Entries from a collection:
= = =
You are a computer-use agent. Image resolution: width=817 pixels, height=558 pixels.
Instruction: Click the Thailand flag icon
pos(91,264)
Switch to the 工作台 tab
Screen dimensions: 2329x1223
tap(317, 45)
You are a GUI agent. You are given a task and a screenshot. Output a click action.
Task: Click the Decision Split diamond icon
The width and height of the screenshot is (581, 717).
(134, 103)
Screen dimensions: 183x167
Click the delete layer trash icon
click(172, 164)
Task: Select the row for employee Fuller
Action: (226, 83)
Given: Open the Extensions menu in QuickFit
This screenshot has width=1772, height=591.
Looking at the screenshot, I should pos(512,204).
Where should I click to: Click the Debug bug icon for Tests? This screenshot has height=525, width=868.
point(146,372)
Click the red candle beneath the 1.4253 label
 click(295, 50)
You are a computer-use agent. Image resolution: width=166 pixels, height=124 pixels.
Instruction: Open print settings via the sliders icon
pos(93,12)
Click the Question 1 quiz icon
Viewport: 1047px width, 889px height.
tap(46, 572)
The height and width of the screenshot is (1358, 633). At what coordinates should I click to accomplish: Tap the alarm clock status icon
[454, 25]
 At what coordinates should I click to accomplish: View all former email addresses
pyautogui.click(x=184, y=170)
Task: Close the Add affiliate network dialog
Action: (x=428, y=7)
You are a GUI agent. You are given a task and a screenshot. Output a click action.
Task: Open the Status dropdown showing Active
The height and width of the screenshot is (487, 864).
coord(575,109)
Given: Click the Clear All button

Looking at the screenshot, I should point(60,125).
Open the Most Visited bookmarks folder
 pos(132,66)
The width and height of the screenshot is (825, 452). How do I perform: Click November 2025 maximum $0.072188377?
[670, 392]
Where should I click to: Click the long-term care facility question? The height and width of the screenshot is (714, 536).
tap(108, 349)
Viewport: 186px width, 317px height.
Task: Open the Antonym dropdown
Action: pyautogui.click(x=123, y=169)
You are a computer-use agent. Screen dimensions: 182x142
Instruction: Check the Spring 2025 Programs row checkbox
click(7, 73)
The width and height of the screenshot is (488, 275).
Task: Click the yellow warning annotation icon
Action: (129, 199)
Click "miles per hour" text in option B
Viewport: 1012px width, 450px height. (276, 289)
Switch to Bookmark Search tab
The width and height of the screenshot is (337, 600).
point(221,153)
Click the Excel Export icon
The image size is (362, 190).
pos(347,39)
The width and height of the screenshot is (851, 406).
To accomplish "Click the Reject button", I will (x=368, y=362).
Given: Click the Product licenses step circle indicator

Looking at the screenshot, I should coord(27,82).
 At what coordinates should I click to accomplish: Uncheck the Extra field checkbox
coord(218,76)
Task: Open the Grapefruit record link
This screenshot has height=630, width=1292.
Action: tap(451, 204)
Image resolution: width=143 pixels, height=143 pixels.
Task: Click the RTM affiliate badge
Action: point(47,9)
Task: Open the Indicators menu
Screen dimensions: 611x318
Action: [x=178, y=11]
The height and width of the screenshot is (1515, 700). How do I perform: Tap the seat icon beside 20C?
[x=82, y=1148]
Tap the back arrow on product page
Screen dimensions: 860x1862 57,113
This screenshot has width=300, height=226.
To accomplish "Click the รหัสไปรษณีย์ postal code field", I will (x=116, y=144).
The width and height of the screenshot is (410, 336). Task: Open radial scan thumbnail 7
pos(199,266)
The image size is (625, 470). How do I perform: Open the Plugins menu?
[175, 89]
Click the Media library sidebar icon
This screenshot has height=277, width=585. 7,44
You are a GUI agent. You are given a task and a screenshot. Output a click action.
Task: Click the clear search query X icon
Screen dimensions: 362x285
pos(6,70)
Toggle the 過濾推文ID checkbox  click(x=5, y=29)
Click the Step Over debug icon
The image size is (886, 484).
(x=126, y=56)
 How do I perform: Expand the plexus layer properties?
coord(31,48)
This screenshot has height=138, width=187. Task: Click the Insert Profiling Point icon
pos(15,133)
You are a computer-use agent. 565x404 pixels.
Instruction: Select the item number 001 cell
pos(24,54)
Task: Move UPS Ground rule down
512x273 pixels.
= = =
What you should do: Print every one of the entries above again, line for line and unchanged.

Result:
You are a computer-use agent. Image resolution: width=817 pixels, height=558 pixels.
Instruction: Click the Thailand flag icon
pos(91,264)
Switch to the 工作台 tab
Screen dimensions: 2329x1223
tap(317, 45)
You are a GUI agent. You are given a task and a screenshot. Output a click action.
Task: Click the Decision Split diamond icon
The width and height of the screenshot is (581, 717).
(134, 103)
Screen dimensions: 183x167
Click the delete layer trash icon
click(172, 164)
Task: Select the row for employee Fuller
Action: (226, 83)
Given: Open the Extensions menu in QuickFit
This screenshot has width=1772, height=591.
Looking at the screenshot, I should pos(512,204).
Where should I click to: Click the Debug bug icon for Tests? This screenshot has height=525, width=868.
point(146,372)
Click the red candle beneath the 1.4253 label
 click(295, 50)
You are a computer-use agent. Image resolution: width=166 pixels, height=124 pixels.
Instruction: Open print settings via the sliders icon
pos(93,12)
Click the Question 1 quiz icon
Viewport: 1047px width, 889px height.
tap(46, 572)
The height and width of the screenshot is (1358, 633). At what coordinates should I click to accomplish: Tap the alarm clock status icon
[454, 25]
 At what coordinates should I click to accomplish: View all former email addresses
pyautogui.click(x=184, y=170)
Task: Close the Add affiliate network dialog
Action: (x=428, y=7)
You are a GUI agent. You are given a task and a screenshot. Output a click action.
Task: Open the Status dropdown showing Active
The height and width of the screenshot is (487, 864).
coord(575,109)
Given: Click the Clear All button

Looking at the screenshot, I should point(60,125).
Open the Most Visited bookmarks folder
 pos(132,66)
The width and height of the screenshot is (825, 452). How do I perform: Click November 2025 maximum $0.072188377?
[670, 392]
Where should I click to: Click the long-term care facility question? The height and width of the screenshot is (714, 536).
tap(108, 349)
Viewport: 186px width, 317px height.
Task: Open the Antonym dropdown
Action: pyautogui.click(x=123, y=169)
You are a computer-use agent. Screen dimensions: 182x142
Instruction: Check the Spring 2025 Programs row checkbox
click(7, 73)
The width and height of the screenshot is (488, 275).
Task: Click the yellow warning annotation icon
Action: (129, 199)
Click "miles per hour" text in option B
Viewport: 1012px width, 450px height. (276, 289)
Switch to Bookmark Search tab
The width and height of the screenshot is (337, 600).
point(221,153)
Click the Excel Export icon
The image size is (362, 190).
pos(347,39)
The width and height of the screenshot is (851, 406).
To accomplish "Click the Reject button", I will (x=368, y=362).
Given: Click the Product licenses step circle indicator

Looking at the screenshot, I should coord(27,82).
 At what coordinates should I click to accomplish: Uncheck the Extra field checkbox
coord(218,76)
Task: Open the Grapefruit record link
This screenshot has height=630, width=1292.
Action: tap(451, 204)
Image resolution: width=143 pixels, height=143 pixels.
Task: Click the RTM affiliate badge
Action: point(47,9)
Task: Open the Indicators menu
Screen dimensions: 611x318
Action: [x=178, y=11]
The height and width of the screenshot is (1515, 700). How do I perform: Tap the seat icon beside 20C?
[x=82, y=1148]
Tap the back arrow on product page
Screen dimensions: 860x1862 57,113
This screenshot has width=300, height=226.
To accomplish "Click the รหัสไปรษณีย์ postal code field", I will (x=116, y=144).
The width and height of the screenshot is (410, 336). Task: Open radial scan thumbnail 7
pos(199,266)
The image size is (625, 470). How do I perform: Open the Plugins menu?
[175, 89]
Click the Media library sidebar icon
This screenshot has height=277, width=585. 7,44
You are a GUI agent. You are given a task and a screenshot. Output a click action.
Task: Click the clear search query X icon
Screen dimensions: 362x285
pos(6,70)
Toggle the 過濾推文ID checkbox  click(x=5, y=29)
Click the Step Over debug icon
The image size is (886, 484).
(x=126, y=56)
 How do I perform: Expand the plexus layer properties?
coord(31,48)
This screenshot has height=138, width=187. Task: Click the Insert Profiling Point icon
pos(15,133)
You are a computer-use agent. 565x404 pixels.
Instruction: Select the item number 001 cell
pos(24,54)
Task: Move UPS Ground rule down
512x273 pixels.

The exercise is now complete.